[Text shown]
————————

‘We didn’t think it was real,’ scientists admit

Researchers Mississippi Discovered Previously 89597903 9c2ef1.jpg

A bee in your bonnet has nothing on a wasp in your belly.

Mississippi scientists have discovered a new species of wasp that lays eggs in living flies so the babies burst out of their bellies, Nature reports.

“At the time we didn’t think it was real,” the study’s lead author Logan Moore, a biologist at Mississippi State University, told Live Science.

The females of this interspecies infiltrator, dubbed syntretus perlmani, reproduce by driving their hypodermic-like ovipositor— the stinger in stinging wasps — into a fruit fly’s abdomen to deposit its eggs.


A parasitized fruit fly.
Mississippi scientists have discovered a new species of wasp that lays eggs in living flies so the babies burst out of their bellies, as described recently in the journal “Nature.” Matthew Ballinger

The adult wasp.

————————

[Task] In the article above, condense the paragraph that begins "The females of this interspecies infiltrator" into a single shorter sentence that keeps its main facts.

[Source material]
————————

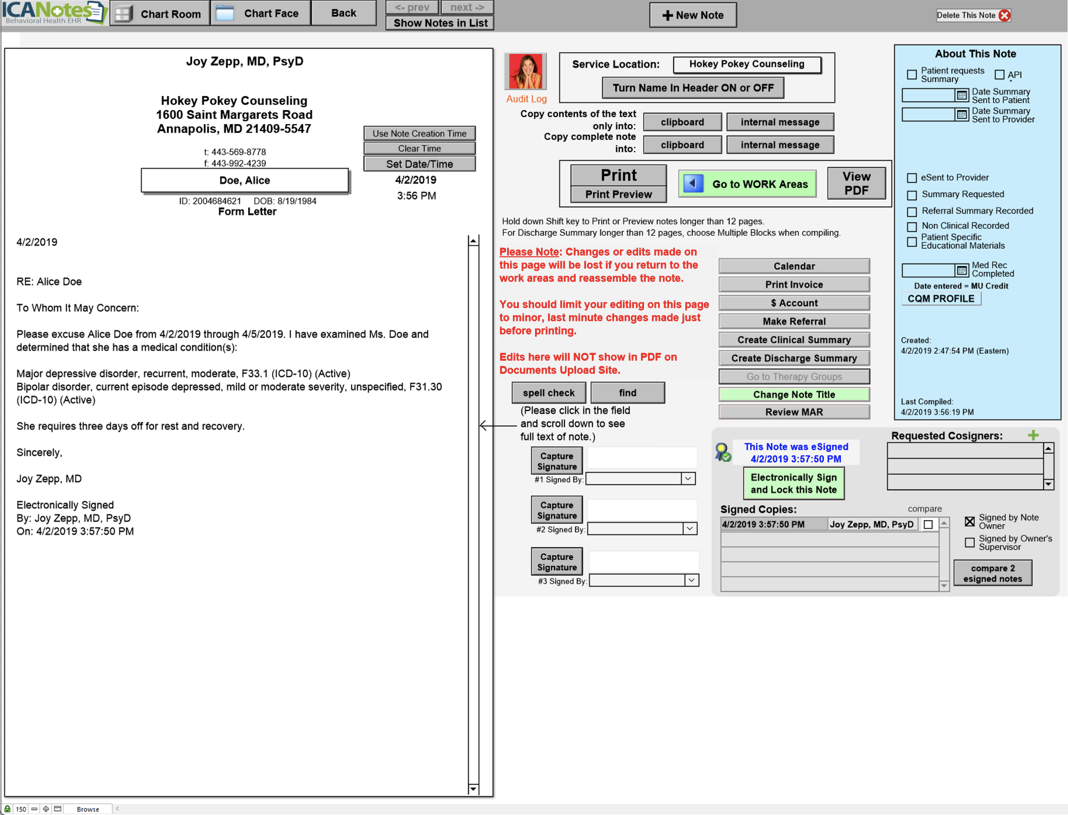The width and height of the screenshot is (1068, 815).
Task: Click the ICANotes logo
Action: 53,13
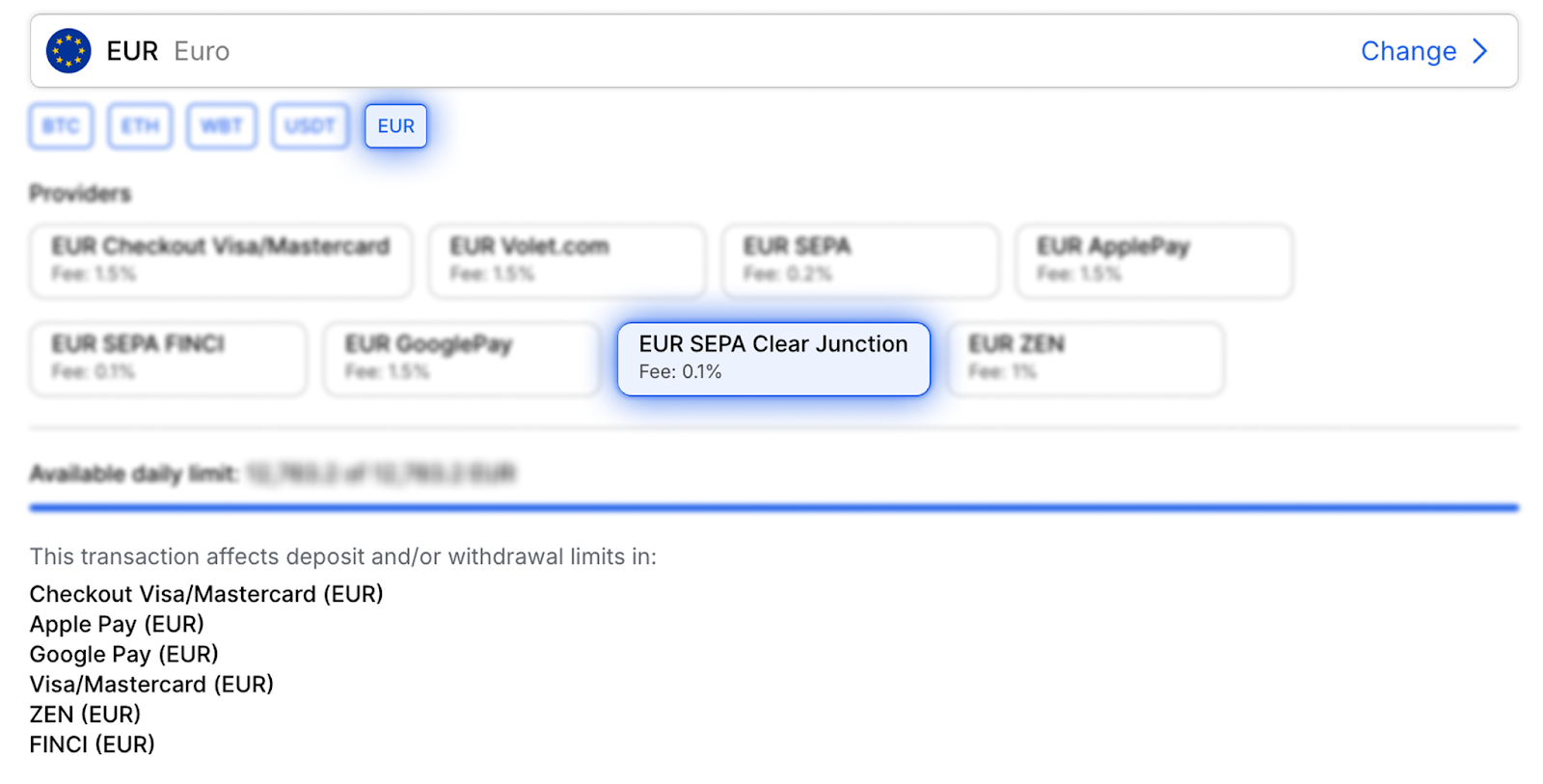Select the EUR SEPA FINCI provider
This screenshot has width=1543, height=784.
click(168, 359)
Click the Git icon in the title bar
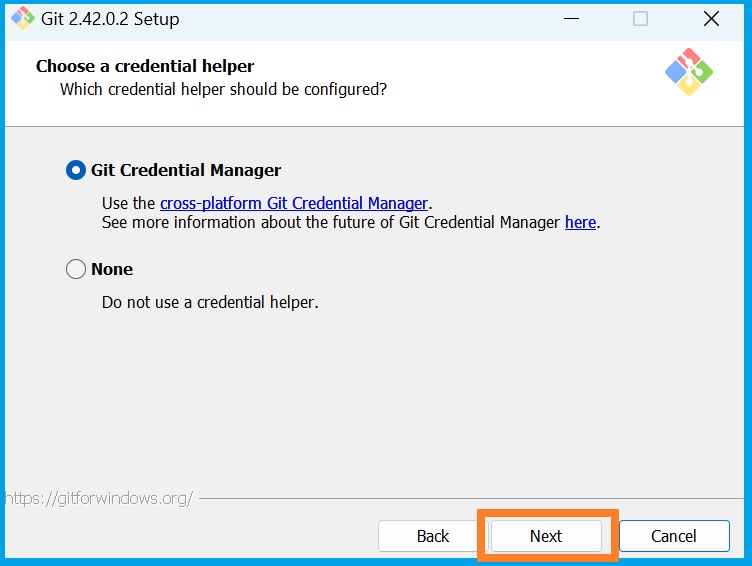The image size is (752, 566). tap(22, 19)
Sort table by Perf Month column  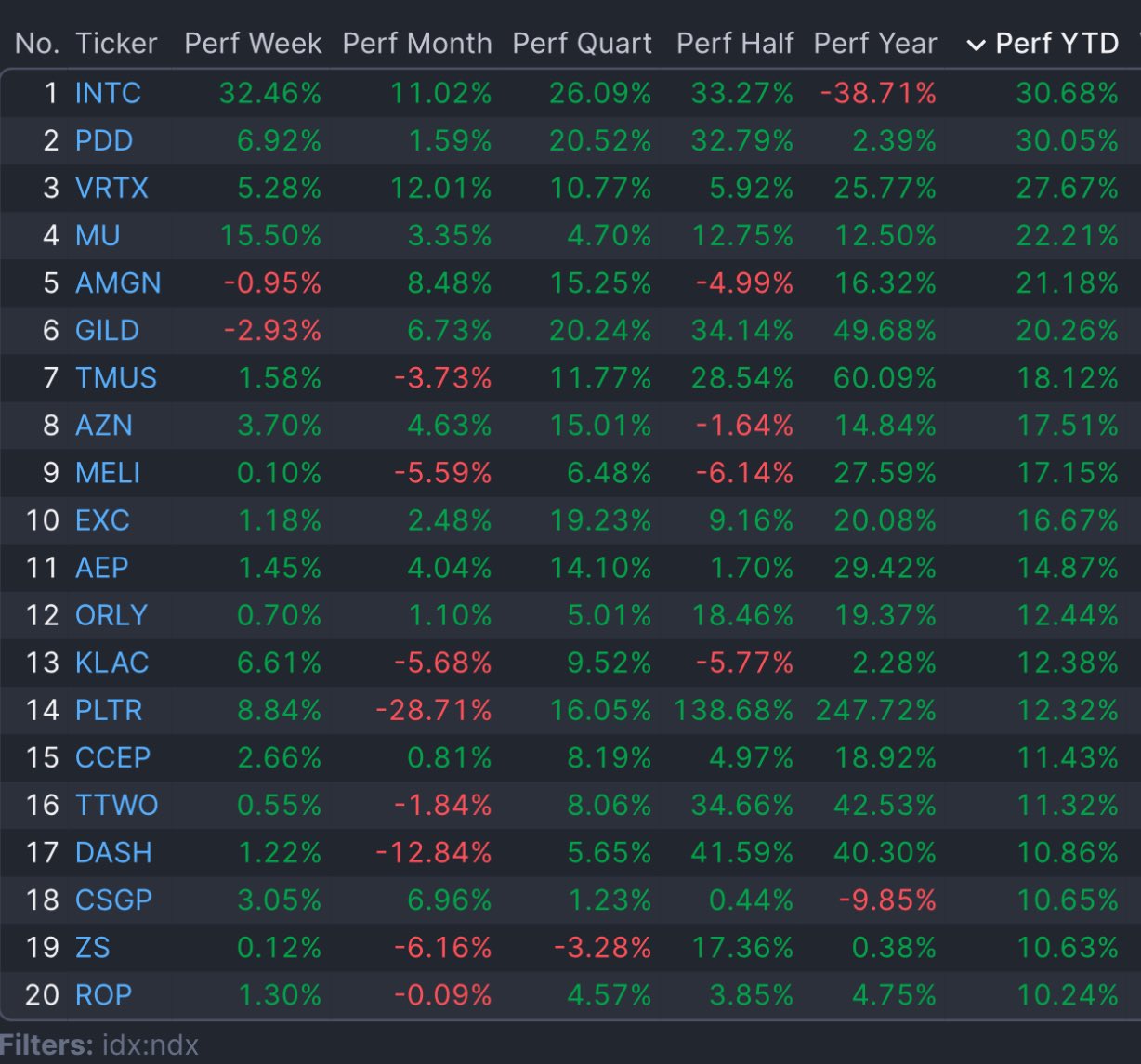417,44
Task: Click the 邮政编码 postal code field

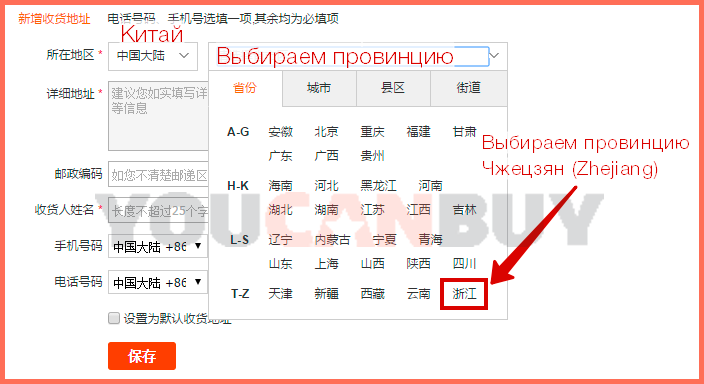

————————

[Answer section] Female syntretus perlmani wasps reproduce by driving their ovipositor, the stinger in stinging wasps, into a fruit fly's abdomen to deposit eggs.